RECORD SET below:

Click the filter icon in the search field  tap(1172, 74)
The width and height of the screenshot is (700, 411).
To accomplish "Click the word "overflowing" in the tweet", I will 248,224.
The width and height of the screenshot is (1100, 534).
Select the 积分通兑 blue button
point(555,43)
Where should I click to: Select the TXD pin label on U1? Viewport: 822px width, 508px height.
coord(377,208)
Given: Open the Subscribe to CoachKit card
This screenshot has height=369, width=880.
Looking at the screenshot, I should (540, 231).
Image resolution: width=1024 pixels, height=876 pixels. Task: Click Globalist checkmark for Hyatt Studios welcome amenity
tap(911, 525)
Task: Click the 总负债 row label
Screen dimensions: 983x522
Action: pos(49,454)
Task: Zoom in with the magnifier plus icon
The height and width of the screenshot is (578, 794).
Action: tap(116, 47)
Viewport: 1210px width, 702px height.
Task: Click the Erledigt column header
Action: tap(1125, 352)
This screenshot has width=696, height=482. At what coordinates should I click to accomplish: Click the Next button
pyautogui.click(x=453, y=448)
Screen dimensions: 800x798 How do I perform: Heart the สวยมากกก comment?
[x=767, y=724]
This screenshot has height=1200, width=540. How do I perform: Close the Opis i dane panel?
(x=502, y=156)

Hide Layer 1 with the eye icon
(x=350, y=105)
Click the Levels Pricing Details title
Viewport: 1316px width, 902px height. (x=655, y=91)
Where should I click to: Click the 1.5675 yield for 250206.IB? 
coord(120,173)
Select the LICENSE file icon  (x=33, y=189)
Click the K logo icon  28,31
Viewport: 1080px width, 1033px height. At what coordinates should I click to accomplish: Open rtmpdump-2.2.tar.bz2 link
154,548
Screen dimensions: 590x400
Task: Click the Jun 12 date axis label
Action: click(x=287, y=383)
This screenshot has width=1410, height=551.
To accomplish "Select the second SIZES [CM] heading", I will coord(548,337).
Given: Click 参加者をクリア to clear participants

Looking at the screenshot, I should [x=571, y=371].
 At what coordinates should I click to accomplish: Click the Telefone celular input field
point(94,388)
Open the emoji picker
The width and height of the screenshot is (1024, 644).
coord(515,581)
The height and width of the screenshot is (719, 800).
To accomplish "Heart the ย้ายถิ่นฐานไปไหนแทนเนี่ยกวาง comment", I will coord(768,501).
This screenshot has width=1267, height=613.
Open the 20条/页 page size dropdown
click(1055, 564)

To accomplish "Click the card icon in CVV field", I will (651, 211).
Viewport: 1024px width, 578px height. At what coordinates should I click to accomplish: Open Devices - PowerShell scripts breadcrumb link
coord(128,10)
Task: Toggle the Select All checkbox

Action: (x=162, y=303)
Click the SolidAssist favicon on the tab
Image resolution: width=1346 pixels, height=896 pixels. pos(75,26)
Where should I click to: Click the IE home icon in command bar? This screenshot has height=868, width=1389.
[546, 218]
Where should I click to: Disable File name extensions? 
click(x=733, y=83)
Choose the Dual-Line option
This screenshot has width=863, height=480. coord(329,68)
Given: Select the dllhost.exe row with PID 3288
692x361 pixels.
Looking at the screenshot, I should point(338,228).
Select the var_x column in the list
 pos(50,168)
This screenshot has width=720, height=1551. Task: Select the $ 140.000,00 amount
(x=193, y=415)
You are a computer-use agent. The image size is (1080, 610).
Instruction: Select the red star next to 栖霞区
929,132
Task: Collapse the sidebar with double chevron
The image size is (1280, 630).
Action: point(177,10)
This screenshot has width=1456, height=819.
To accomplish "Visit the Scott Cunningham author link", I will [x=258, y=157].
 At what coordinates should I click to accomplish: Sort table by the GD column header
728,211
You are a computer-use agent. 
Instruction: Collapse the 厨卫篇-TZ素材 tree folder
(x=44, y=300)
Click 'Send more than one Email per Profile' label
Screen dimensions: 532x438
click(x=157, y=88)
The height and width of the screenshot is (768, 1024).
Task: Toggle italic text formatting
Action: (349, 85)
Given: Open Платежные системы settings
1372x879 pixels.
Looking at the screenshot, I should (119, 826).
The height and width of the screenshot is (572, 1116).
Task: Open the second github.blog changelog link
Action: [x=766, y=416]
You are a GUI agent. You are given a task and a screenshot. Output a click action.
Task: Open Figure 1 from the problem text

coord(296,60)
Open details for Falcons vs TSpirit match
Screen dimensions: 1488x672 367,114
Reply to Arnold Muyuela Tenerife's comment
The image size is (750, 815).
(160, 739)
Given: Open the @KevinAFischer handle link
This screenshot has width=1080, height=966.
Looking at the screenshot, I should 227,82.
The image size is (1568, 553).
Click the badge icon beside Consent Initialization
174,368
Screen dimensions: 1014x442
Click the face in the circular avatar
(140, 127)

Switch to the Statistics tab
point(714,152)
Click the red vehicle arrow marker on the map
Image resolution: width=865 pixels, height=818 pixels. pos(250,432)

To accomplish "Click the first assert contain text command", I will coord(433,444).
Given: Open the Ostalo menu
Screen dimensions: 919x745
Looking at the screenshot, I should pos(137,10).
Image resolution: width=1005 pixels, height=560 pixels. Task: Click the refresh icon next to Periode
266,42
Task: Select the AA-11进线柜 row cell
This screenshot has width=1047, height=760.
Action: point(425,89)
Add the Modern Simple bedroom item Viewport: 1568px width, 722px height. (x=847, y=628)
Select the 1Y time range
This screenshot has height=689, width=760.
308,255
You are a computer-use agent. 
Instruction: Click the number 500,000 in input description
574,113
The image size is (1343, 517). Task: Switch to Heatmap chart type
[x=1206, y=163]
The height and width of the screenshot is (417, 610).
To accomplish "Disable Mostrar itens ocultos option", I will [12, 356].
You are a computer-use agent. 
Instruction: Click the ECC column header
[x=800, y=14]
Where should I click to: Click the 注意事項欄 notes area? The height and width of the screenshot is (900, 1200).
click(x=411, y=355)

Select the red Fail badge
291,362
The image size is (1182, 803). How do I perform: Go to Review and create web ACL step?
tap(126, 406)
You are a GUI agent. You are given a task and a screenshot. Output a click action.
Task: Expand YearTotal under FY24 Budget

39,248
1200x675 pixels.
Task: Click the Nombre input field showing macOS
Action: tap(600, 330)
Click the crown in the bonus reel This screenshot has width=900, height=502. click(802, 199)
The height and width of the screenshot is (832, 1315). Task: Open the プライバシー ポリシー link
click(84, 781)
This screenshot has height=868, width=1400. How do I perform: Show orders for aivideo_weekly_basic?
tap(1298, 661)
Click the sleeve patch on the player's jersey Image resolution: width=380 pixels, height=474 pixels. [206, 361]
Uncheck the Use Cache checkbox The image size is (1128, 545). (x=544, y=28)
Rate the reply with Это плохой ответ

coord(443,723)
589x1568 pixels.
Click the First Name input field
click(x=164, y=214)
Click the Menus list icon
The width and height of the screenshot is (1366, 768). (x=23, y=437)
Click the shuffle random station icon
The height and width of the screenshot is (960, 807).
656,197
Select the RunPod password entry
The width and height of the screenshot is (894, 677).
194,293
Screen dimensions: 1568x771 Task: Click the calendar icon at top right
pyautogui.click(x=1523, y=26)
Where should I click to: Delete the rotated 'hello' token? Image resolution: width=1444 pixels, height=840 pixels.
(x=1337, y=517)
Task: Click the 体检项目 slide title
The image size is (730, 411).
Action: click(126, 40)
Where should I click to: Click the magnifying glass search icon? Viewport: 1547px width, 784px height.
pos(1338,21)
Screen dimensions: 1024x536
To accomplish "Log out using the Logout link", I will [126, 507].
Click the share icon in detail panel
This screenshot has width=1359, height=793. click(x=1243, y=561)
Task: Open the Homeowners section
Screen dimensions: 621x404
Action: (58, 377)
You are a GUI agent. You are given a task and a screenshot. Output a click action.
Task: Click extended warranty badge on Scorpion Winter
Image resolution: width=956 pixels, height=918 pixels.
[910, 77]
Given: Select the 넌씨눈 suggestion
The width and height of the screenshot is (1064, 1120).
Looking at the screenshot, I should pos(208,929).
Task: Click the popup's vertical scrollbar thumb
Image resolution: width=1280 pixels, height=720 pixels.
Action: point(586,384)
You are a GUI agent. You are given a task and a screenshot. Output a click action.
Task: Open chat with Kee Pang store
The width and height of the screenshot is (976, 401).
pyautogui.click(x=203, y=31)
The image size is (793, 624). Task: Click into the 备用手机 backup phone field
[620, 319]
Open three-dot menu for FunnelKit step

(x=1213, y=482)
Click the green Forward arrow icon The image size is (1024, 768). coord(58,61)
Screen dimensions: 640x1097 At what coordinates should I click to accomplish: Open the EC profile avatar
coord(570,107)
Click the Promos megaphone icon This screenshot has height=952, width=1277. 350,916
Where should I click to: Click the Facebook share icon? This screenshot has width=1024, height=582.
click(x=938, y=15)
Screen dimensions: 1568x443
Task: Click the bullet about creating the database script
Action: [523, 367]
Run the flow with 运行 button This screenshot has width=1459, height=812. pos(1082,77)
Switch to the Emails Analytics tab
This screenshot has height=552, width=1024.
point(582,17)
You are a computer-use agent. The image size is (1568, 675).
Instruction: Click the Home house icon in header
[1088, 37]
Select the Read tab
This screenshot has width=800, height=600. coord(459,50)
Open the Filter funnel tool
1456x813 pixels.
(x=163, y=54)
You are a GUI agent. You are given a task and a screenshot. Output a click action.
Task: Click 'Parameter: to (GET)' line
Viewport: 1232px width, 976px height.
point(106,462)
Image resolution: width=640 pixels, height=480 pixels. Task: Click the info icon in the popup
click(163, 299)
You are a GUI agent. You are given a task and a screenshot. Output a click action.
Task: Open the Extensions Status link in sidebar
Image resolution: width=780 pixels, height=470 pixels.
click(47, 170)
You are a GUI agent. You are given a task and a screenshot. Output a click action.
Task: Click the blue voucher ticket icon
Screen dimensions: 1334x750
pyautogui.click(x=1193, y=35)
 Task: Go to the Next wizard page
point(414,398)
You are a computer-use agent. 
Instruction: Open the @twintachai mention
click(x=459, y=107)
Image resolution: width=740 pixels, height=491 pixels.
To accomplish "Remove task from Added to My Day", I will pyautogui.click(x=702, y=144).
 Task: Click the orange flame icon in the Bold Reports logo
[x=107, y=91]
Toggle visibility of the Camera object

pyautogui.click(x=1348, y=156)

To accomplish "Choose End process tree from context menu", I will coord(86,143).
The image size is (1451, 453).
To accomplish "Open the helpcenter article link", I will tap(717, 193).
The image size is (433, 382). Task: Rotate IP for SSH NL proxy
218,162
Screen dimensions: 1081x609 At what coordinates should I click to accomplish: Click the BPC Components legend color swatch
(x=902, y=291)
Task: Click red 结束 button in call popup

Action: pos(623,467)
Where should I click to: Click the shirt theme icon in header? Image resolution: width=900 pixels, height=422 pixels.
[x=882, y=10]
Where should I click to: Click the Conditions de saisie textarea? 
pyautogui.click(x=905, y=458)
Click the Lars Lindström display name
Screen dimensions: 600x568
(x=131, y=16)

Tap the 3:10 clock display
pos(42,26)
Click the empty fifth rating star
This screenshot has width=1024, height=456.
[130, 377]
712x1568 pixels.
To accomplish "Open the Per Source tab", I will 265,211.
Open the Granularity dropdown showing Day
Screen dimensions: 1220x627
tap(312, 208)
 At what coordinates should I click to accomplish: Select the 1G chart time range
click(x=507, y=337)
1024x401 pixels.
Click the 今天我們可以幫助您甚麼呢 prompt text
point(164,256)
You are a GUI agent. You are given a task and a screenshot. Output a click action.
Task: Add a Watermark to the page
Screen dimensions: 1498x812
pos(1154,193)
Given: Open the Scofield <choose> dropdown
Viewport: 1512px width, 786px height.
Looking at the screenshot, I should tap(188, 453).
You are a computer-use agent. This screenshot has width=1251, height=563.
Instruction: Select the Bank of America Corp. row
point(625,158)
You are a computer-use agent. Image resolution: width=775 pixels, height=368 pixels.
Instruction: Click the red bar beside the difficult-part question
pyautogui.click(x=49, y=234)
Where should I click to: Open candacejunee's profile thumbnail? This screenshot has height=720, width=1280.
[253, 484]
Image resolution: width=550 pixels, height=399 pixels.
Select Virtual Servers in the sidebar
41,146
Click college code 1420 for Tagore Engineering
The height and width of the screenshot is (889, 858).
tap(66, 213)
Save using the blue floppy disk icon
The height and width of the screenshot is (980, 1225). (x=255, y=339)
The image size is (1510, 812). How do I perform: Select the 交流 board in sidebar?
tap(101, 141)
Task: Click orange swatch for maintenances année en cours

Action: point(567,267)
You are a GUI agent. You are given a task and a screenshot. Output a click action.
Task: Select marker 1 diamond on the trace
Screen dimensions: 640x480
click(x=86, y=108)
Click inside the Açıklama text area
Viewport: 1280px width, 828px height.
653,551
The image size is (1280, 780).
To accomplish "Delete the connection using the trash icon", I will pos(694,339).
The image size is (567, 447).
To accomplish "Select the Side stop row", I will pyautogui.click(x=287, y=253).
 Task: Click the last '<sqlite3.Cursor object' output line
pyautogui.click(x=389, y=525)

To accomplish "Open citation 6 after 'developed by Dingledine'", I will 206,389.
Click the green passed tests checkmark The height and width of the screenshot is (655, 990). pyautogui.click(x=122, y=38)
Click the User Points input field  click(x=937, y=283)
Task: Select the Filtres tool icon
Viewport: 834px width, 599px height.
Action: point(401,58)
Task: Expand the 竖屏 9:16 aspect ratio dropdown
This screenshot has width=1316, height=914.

End of RECORD SET.

_WHAT THE TASK ASKS_. Extract every line of the records above that contains the word "card".

_REPLY TO THE EXERCISE_.
Given: Open the Subscribe to CoachKit card
To accomplish "Click the card icon in CVV field", I will (651, 211).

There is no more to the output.